Historically, the strength and growth of any community is tied to the hard work and vision of the founding familes. It is the early years that set the stage for success or failure. Waldheim has been blessed in this regard. The “founding fathers” of Waldheim lobbied for the railroad, saw the need for commerce, developed the school and churches, built the roads and sidewalks and later brought the amenities and sevices such as telephone, electricity, gas, water and sewer.

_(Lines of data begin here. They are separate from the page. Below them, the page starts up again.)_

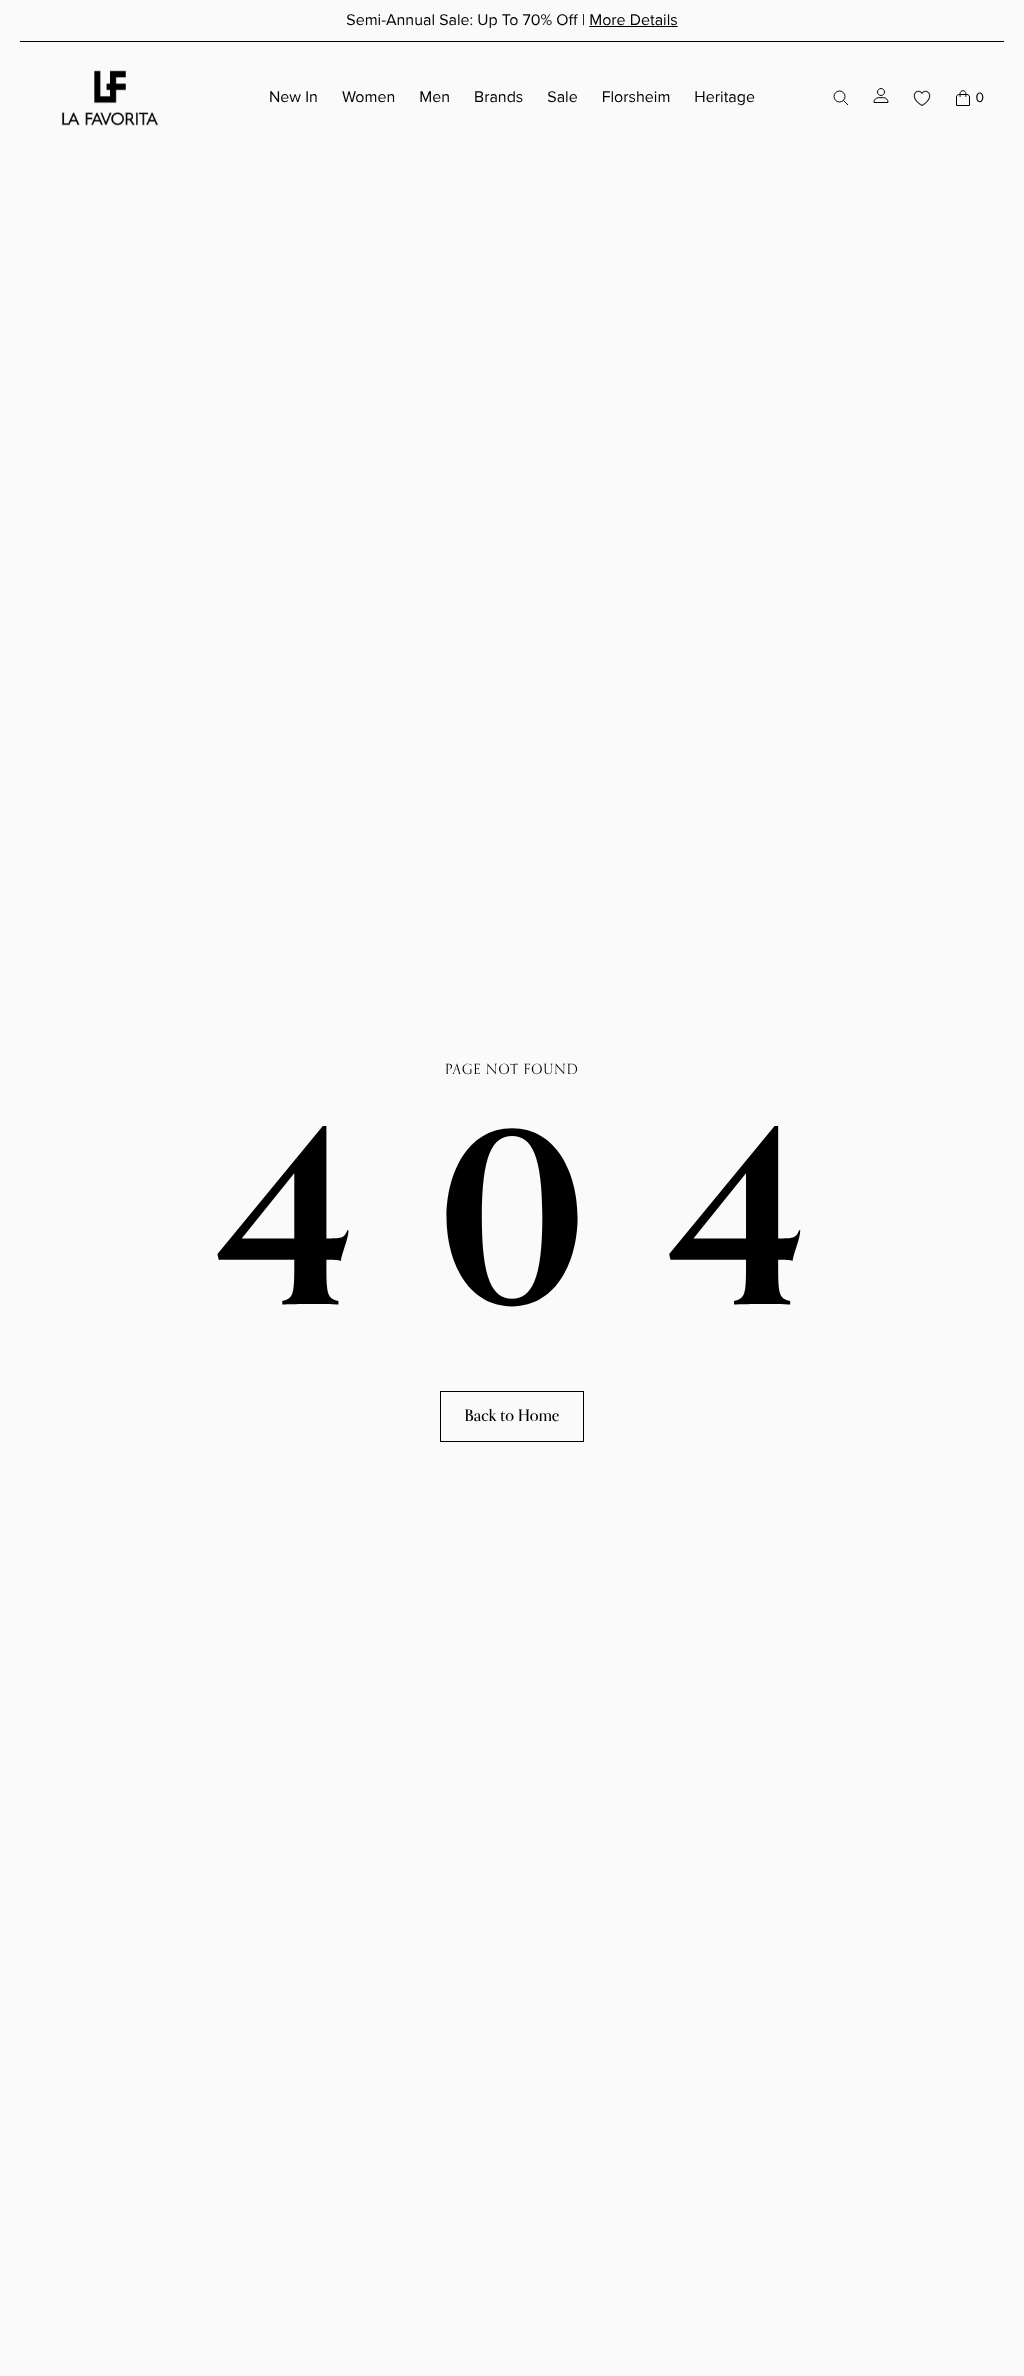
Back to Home (512, 1416)
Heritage (724, 97)
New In (293, 97)
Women (368, 97)
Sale (562, 97)
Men (434, 97)
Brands (498, 97)
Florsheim (636, 97)
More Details (633, 20)
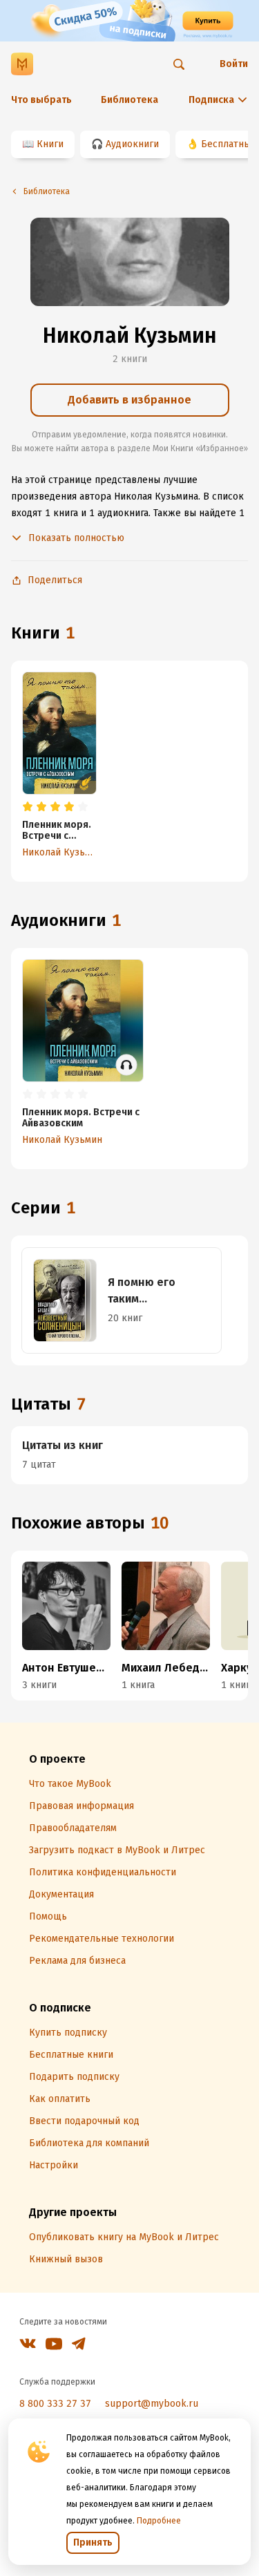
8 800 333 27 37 (55, 2403)
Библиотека (129, 100)
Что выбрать (41, 100)
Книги (50, 144)
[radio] (27, 807)
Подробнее (159, 2521)
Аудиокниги (132, 144)
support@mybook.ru (151, 2403)
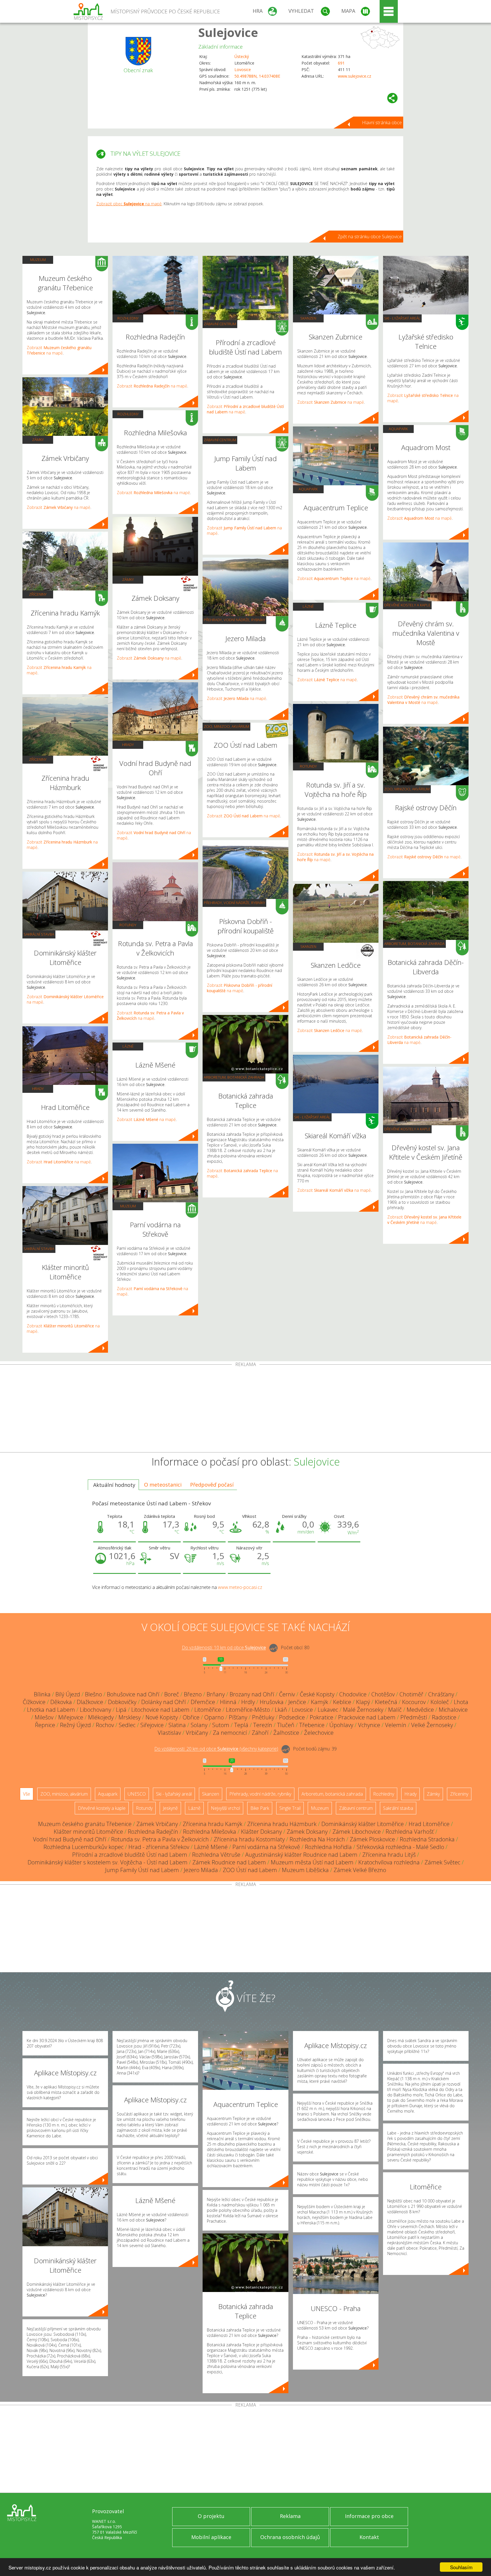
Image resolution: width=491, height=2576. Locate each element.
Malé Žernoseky (363, 1709)
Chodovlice (353, 1694)
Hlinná (228, 1702)
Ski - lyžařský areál (312, 1117)
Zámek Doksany (307, 1831)
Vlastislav (169, 1732)
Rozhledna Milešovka (209, 1831)
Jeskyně (170, 1808)
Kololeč (439, 1702)
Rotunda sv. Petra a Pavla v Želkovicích (160, 1839)
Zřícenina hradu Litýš (389, 1854)
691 (341, 63)
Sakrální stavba (39, 934)
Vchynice (369, 1725)
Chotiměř (411, 1694)
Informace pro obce (369, 2516)
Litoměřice (207, 1709)
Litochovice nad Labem (160, 1709)
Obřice (191, 1717)
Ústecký (241, 56)
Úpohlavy (341, 1725)
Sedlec (127, 1725)
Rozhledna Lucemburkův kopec (83, 1847)
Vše (26, 1794)
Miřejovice (70, 1717)
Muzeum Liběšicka (305, 1870)
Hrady (38, 1088)
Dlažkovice (90, 1702)
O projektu (211, 2516)
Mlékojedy (101, 1717)
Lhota (461, 1702)
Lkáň (281, 1709)
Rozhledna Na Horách (317, 1839)
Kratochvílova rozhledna (389, 1862)
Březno (193, 1694)
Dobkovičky (122, 1702)
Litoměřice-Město (248, 1709)
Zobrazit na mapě (59, 350)
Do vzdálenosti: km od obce (224, 1648)
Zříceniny (38, 594)
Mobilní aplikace (211, 2537)
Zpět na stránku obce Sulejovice (370, 236)
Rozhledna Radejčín (153, 1831)
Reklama (290, 2516)
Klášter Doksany (261, 1831)
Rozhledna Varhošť (410, 1831)
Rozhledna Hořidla (328, 1847)
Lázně (128, 1046)
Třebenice (311, 1725)
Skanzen (308, 318)
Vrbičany (197, 1732)
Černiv (287, 1694)
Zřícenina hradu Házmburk (282, 1824)
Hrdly (248, 1702)
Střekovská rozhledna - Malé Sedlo (400, 1847)
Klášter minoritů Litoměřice (88, 1831)
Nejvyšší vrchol (225, 1808)
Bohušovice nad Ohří (133, 1694)
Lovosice (242, 69)
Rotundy (127, 924)
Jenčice (297, 1702)
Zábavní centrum (220, 323)
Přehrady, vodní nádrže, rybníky (234, 619)
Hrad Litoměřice (429, 1824)
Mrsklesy (129, 1717)
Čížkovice (34, 1702)
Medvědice (420, 1709)
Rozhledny (128, 318)
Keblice (342, 1702)
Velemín (395, 1725)
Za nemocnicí (230, 1732)
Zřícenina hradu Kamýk (212, 1824)
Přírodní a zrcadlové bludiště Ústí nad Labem (129, 1854)
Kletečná (386, 1702)
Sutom (220, 1725)
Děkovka (61, 1702)
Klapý (363, 1702)
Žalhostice (286, 1732)
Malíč (395, 1709)
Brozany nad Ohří (252, 1694)
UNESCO (137, 1794)
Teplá (241, 1725)
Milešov (44, 1717)
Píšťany (238, 1717)
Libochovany (95, 1709)
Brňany (216, 1694)
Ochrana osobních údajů (290, 2537)
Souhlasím (461, 2567)
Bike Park (259, 1808)
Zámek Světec (442, 1862)
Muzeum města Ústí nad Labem (312, 1862)
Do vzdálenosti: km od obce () (216, 1749)
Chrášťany (441, 1694)
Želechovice (319, 1732)
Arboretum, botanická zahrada (234, 1077)
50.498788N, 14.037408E (257, 76)
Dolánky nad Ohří (163, 1702)
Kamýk (319, 1702)
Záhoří (260, 1732)
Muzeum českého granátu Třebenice (85, 1824)
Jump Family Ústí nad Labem (142, 1870)
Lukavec (328, 1709)
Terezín (262, 1725)
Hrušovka (272, 1702)
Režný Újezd (75, 1725)
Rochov (105, 1725)
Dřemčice (203, 1702)
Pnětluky (263, 1717)
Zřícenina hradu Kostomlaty (249, 1839)
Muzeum (38, 259)
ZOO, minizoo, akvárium (226, 726)
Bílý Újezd (67, 1694)
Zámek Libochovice (356, 1831)
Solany (199, 1725)
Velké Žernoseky (432, 1725)
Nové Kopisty (161, 1717)
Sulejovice (228, 32)
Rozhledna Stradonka (427, 1839)
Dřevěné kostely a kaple (407, 605)
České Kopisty (317, 1694)
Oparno (214, 1717)
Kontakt (369, 2537)
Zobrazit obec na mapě (129, 203)
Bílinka (42, 1694)
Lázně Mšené (211, 1847)
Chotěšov (383, 1694)
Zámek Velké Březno (360, 1870)
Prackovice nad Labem (367, 1717)
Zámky (38, 439)
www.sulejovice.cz (354, 76)
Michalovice (453, 1709)
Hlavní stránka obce (382, 122)
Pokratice (321, 1717)
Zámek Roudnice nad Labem (229, 1862)
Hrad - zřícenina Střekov (158, 1847)
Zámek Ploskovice (372, 1839)
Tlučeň (285, 1725)
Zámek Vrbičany (157, 1824)
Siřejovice (152, 1725)
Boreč (171, 1694)
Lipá (121, 1709)
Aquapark (308, 489)
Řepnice (45, 1725)
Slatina (177, 1725)
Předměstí (413, 1717)
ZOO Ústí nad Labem (250, 1870)
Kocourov (414, 1702)
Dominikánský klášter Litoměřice (362, 1824)
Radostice (444, 1717)
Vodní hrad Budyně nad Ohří (69, 1839)
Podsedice (292, 1717)
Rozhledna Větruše (216, 1854)
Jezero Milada (201, 1870)
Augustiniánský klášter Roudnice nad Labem (301, 1854)
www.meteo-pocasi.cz (240, 1587)
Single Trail (290, 1808)
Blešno (93, 1694)
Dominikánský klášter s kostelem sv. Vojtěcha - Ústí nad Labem (108, 1862)
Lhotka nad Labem (51, 1709)
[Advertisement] (245, 1409)
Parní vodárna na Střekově (266, 1847)
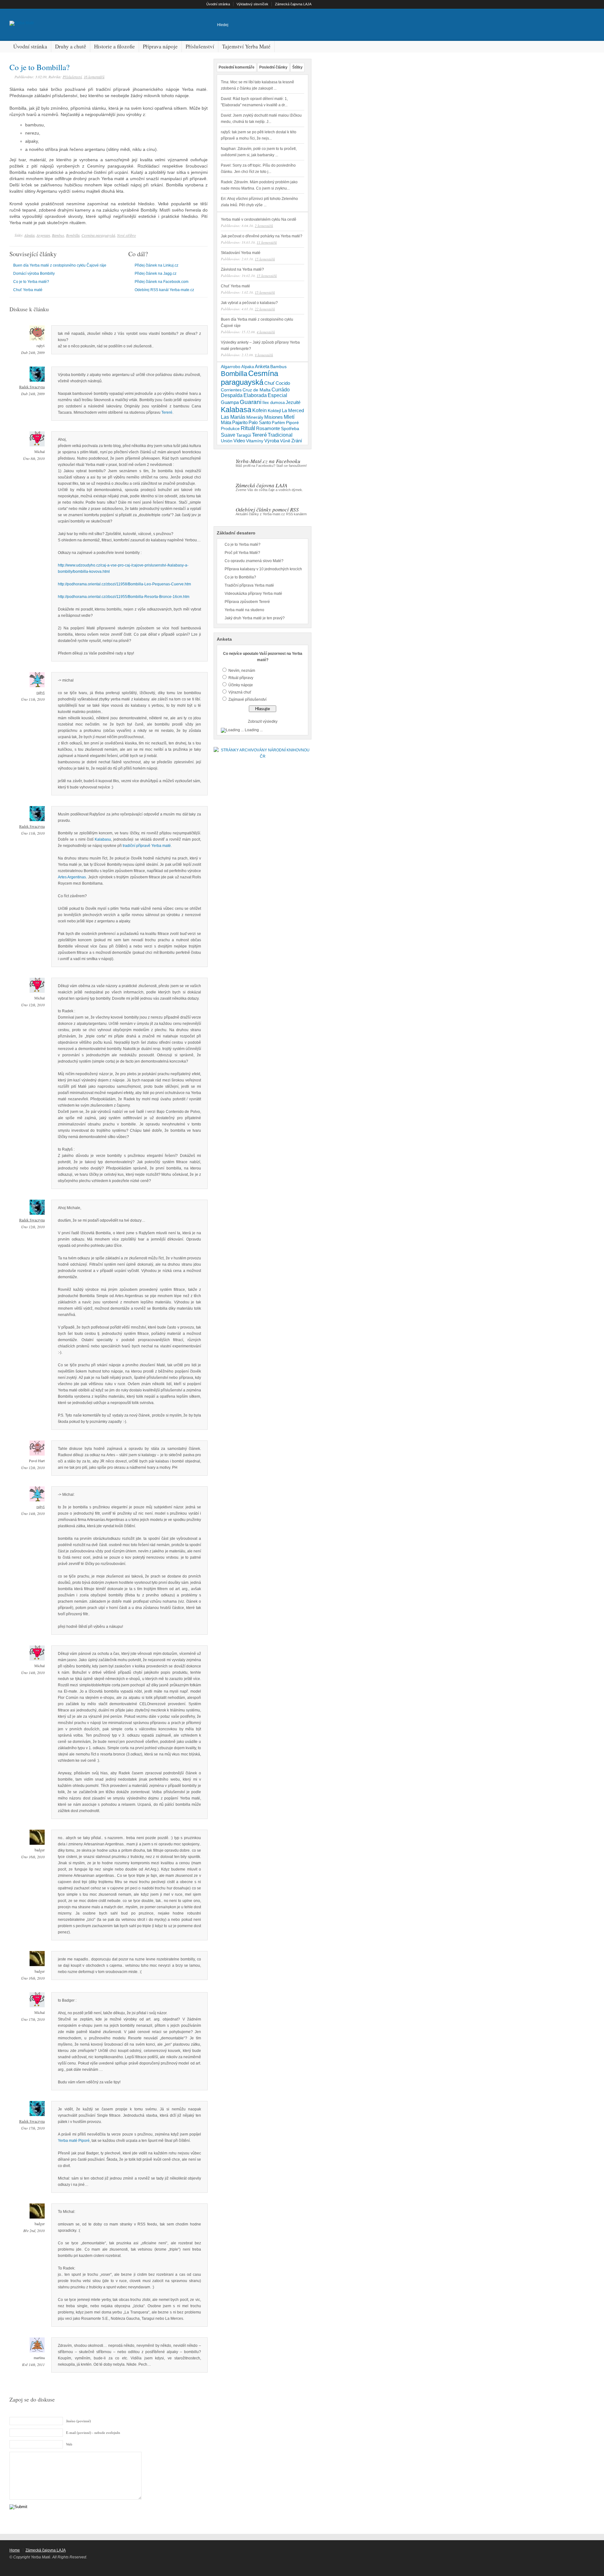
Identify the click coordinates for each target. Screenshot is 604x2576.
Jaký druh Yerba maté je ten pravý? (255, 618)
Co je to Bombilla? (39, 67)
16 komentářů (94, 76)
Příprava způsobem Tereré (247, 602)
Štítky (297, 67)
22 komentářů (265, 309)
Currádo (280, 389)
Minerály (254, 417)
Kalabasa (236, 410)
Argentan (43, 235)
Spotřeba (290, 428)
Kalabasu (103, 839)
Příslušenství (72, 76)
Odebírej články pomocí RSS (267, 509)
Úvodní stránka (218, 4)
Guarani (250, 401)
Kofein (259, 410)
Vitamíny (254, 440)
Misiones (273, 417)
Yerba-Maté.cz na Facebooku (268, 461)
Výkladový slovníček (252, 4)
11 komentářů (267, 242)
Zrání (296, 440)
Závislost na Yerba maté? (242, 269)
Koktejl (274, 410)
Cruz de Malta (257, 389)
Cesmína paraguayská (98, 235)
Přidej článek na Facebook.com (161, 281)
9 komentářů (264, 354)
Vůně (285, 440)
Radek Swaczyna (32, 386)
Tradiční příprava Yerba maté (249, 585)
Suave (228, 435)
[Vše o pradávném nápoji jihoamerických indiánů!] (21, 23)
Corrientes (231, 389)
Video (239, 440)
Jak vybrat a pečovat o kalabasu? (249, 303)
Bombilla (73, 235)
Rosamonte (268, 428)
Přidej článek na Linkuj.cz (156, 265)
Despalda (232, 395)
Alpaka (29, 235)
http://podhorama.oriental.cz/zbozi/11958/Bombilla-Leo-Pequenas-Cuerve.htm (124, 584)
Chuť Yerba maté (27, 290)
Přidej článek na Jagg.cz (155, 273)
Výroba (271, 440)
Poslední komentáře (236, 67)
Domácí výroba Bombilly (34, 273)
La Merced (293, 410)
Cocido (283, 383)
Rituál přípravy (240, 678)
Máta (226, 422)
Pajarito (240, 422)
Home (14, 2550)
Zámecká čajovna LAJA (293, 4)
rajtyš (40, 692)
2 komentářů (264, 225)
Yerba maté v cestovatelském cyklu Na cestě (258, 219)
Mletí (289, 417)
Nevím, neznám (241, 670)
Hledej (222, 25)
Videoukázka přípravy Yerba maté (253, 593)
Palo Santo (260, 422)
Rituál (248, 428)
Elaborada (255, 395)
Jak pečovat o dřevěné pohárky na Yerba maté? (261, 236)
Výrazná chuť (239, 692)
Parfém (278, 422)
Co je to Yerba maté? (31, 281)
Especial (277, 395)
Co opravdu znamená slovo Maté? (254, 561)
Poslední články (273, 67)
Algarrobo (230, 366)
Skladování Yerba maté (240, 253)
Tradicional (280, 435)
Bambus (58, 235)
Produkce (230, 428)
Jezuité (293, 402)
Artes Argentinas (72, 877)
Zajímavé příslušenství (247, 699)
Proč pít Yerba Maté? (242, 552)
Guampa (230, 402)
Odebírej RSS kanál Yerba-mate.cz (164, 290)
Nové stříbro (126, 235)
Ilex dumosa (273, 402)
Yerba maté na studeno (244, 610)
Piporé (292, 422)
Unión (226, 440)
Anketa (262, 366)
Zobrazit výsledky (262, 721)
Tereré (166, 412)
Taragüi (243, 435)
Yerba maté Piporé (74, 2140)
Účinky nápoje (240, 685)
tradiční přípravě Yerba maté (147, 845)
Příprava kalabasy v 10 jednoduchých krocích (263, 569)
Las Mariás (233, 417)
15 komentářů (265, 259)
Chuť (269, 383)
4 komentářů (266, 331)
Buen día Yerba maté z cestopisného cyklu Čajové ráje (59, 265)
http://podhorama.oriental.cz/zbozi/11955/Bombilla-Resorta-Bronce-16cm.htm (123, 596)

In recounting the history of Waldheim, it is important to remember the details of both language and faith, and their impact on the history and culture of the community. German was the first language and English, second. School work was taught in English, and in the early years this formed its own challenges to students and teachers alike. In spite of, or parhaps because of the language obstacle, Waldheim has consistently turned out students excelling in academics. Music has always been a large part of this community, and it has always been so much richer for the abundance of musical talent throught the area.
Sports has always played a role in the history of Waldheim, and has been an intregal part of the physical and recreational aspect of the lives of the people. Softball, hockey, curling and snowmobiling have all been front and centre. In both softball and hockey the community has turned out its share of stars. Hockey and curling still fill the arena and curling rink during the cold winter months.